"Les deux présidents se passent les codes nucléaires, en présence du chef d'état-major particulier", actuellement le général Benoît Puga, lors de leur entretien à l'Elysée, résume un expert militaire.
Mais la transmission approfondie des procédures a lieu ensuite lors d'une discussion entre le chef d'état-major et le nouveau président, habituellement au PC Jupiter, le coeur du système de commandement, qui se trouve sous le palais de l'Elysée.
Pour le reste, "c'est le secret absolu". Le mystère qui entoure les codes nucléaires participe de la dissuasion, en France comme dans les autres pays qui disposent de l'arme nucléaire.
Pas le seul détenteur des codes
"Le président de la République n'est pas tout seul à avoir le code", et il n'y a pas un seul, mais plusieurs codes, en fonction des objectifs et de la nature de la réplique qui aurait été décidée, précise un connaisseur du dossier. Le système informatique permettrait aussi de modifier régulièrement ces codes.
Des systèmes d'identification, notamment biométriques, permettent également d'identifier le chef de l'Etat. Car "quelle que soit la personne qui recevrait l'ordre d'utiliser l'arme nucléaire, elle doit avoir confirmation que l'ordre vient bien de celui qui est habilité à le donner", c'est-à-dire le président de la République, souligne-t-on de même source.
Autre attribut de la dissuasion nucléaire : la mallette noire qui accompagne le chef de l'Etat dans tous ses déplacements. Mais, selon les experts, elle contient surtout un système de communication sécurisé qui permet de le joindre en toute circonstance.

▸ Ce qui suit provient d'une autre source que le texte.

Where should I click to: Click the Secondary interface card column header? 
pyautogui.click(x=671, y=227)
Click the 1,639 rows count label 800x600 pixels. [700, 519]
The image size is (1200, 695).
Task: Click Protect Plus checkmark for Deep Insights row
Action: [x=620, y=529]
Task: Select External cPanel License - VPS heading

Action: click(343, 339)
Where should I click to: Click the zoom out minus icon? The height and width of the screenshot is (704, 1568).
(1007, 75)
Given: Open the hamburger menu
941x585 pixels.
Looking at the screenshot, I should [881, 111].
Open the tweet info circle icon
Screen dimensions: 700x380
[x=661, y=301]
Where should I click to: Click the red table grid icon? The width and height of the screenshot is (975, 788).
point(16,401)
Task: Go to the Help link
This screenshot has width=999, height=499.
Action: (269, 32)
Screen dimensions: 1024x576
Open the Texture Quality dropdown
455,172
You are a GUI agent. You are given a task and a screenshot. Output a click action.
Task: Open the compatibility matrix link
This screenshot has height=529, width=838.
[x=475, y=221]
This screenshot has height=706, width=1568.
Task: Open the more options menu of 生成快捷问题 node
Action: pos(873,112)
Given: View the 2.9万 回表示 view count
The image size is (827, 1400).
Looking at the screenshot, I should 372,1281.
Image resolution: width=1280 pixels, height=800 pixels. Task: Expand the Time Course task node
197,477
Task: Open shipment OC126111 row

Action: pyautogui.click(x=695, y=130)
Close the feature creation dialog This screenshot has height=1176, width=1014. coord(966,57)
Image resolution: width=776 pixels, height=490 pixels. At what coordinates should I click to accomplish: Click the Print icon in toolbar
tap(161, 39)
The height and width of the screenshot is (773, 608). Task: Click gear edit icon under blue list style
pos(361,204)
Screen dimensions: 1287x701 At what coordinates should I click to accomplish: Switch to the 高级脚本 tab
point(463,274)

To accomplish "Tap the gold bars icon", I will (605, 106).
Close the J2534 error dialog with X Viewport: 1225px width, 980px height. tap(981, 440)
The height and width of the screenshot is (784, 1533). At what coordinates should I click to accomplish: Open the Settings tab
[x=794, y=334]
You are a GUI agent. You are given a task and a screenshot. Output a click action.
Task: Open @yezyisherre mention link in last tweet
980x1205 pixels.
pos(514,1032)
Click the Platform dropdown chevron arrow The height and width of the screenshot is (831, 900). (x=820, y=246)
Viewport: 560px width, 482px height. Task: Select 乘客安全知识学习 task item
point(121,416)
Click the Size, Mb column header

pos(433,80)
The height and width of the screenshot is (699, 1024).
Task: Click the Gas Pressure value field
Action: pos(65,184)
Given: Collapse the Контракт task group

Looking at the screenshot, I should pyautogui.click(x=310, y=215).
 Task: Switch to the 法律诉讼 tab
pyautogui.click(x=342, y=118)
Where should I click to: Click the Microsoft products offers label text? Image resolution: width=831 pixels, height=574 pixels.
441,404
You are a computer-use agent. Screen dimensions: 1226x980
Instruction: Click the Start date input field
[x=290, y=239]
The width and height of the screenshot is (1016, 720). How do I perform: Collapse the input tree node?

La logique du dispositif est d'assurer "une continuité permanente de l'arme nucléaire", quel que soit l'endroit où se trouve le président de la République.
Alerte permanente
François Hollande a confirmé durant la campagne électorale qu'il conserverait une fois élu les deux composantes de la dissuasion, sous-marine et aérienne.
La dissuasion nucléaire française repose en effet sur quatre sous-marins nucléaires lanceurs d'engins, dont au moins un est systématiquement en mer. Et sur des avions de chasse (Rafale et Mirage 2000), également porteurs de charges nucléaires, actuellement basés à Istres (sud-est) et Saint-Dizier (nord-est), où ils sont en alerte permanente.